Confidence-driven adaptive budget: Using \(C_i\) to determine loop termination allows the system to dynamically allocate "compute" based on difficulty—saving resources on easy tasks and iterating on hard ones.
"Understand to Teach" loop: Most video understanding work ends at QA. This paper reuses the PDSA loop for educational content generation, demonstrating a high-value downstream application.
Transferable Trick: Building an experience prior \(E\) via random probe calls (latency/token/success) is a lightweight method for "tool profiling" applicable to any MAS framework requiring cost-effective selection.

Limitations & Future Work¶

Reliance on LLM judges: Metrics like Rel/Acc/Win Rate depend on models like Qwen3-Max, which may introduce bias.
Benchmark scale: SciVBench is relatively small (211 videos, 500 QA).
Efficiency overhead: Multi-agent orchestration and multi-round PDSA imply significant time and token costs compared to single MLLM calls.
Future directions: Integrating multi-model voting or human verification, expanding benchmark coverage, and performing logic/weight sensitivity analyses.

vs.

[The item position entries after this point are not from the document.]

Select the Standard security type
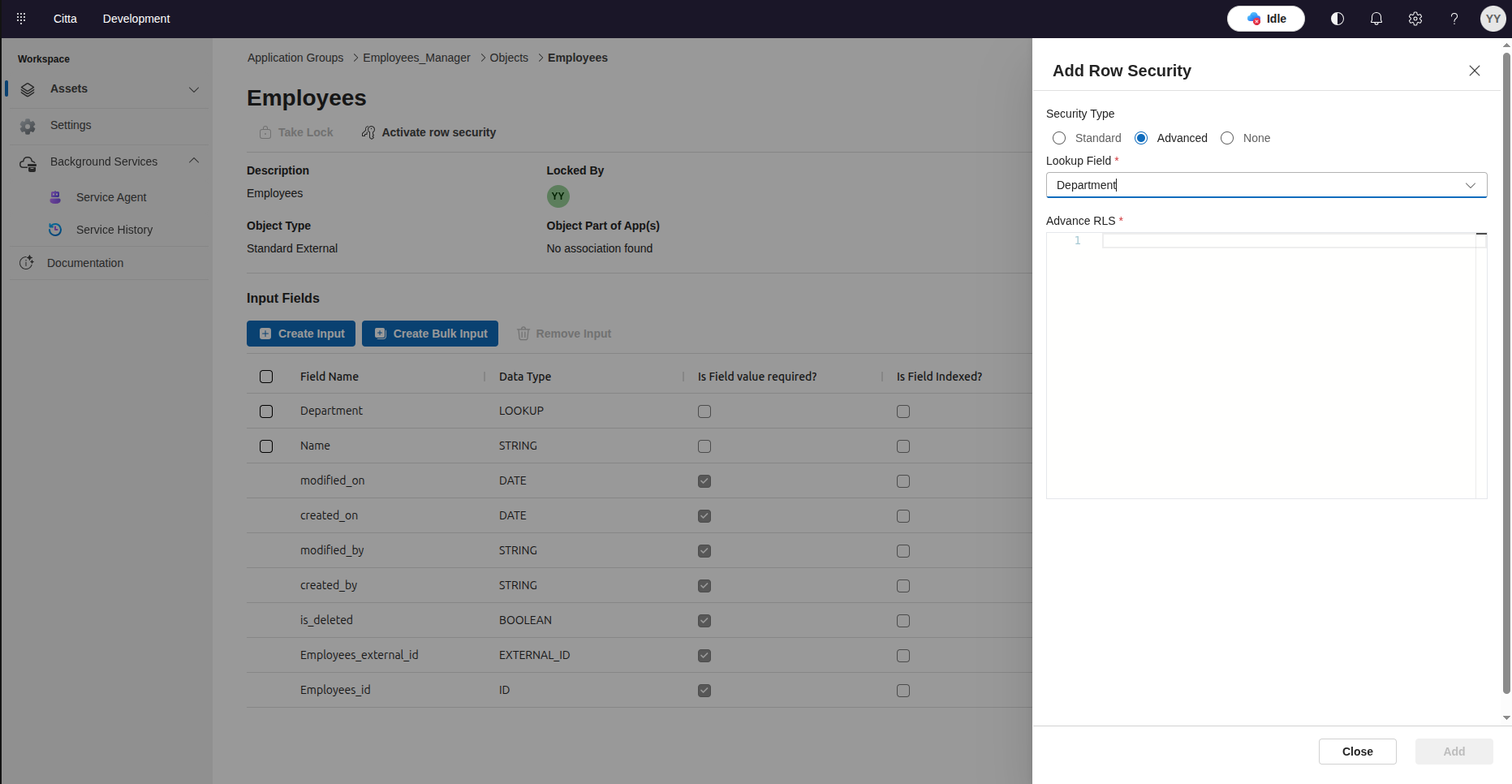The image size is (1512, 784). [x=1059, y=138]

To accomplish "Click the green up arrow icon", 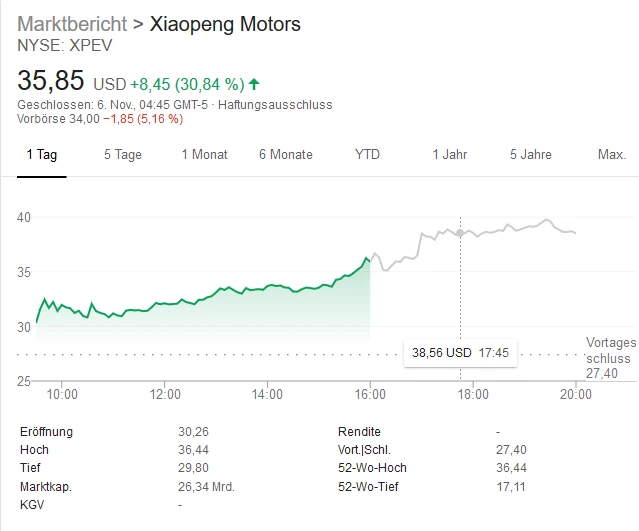I will (x=254, y=84).
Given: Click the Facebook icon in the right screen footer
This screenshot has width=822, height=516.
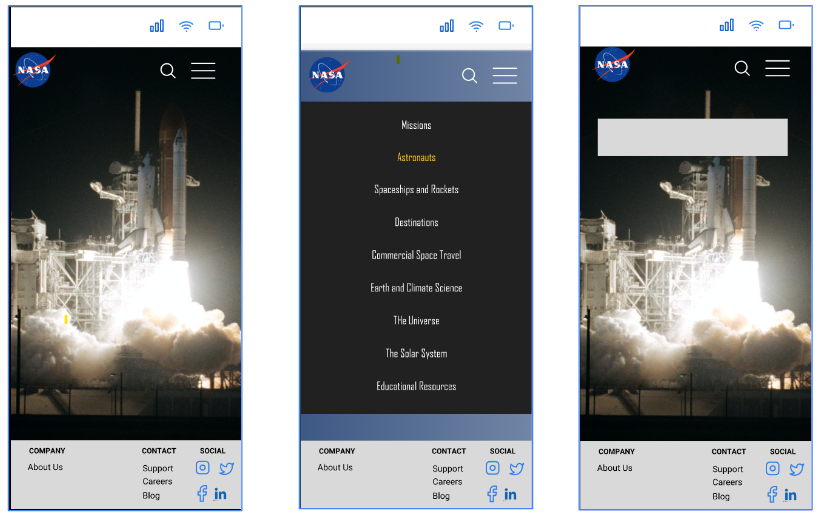Looking at the screenshot, I should (x=772, y=494).
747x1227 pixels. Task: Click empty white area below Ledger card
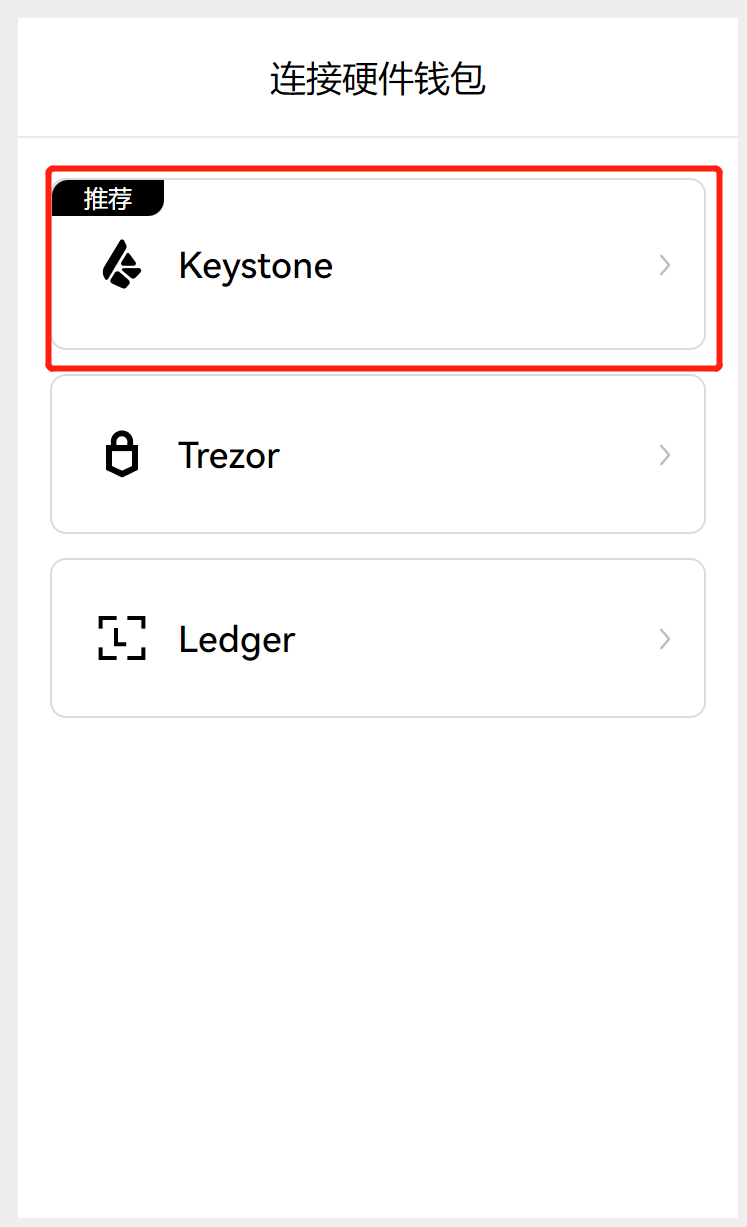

General MLLMs: They lack external tool integration and step-by-step correction. Ours uses a closed loop to incorporate knowledge and reviews, achieving 26–30% higher accuracy.
vs. Existing VideoAgents: Current MAS often use linear pipelines or one-time planning. Ours excels by introducing failure attribution and knowledge back-injection in the Study/Act stages.
vs. Auto-coding/Task Agents: While those show potential, they suffer from hallucinations. SciEducator's contribution is a systematic self-optimization mechanism that explicitly encodes "continuous improvement" into the workflow.

Rating¶

Novelty: ⭐⭐⭐⭐⭐ PDSA × MAS self-evolution is a unique interdisciplinary entry point.
Experimental Thoroughness: ⭐⭐⭐⭐ Strong main experiments and ablations, though the benchmark scale is modest and relies on LLM judging.
Writing Quality: ⭐⭐⭐⭐ Clear methodology and PDSA mapping; solid formalization.
Value: ⭐⭐⭐⭐ Scientific understanding + education is a meaningful direction with a highly transferable self-evolution design.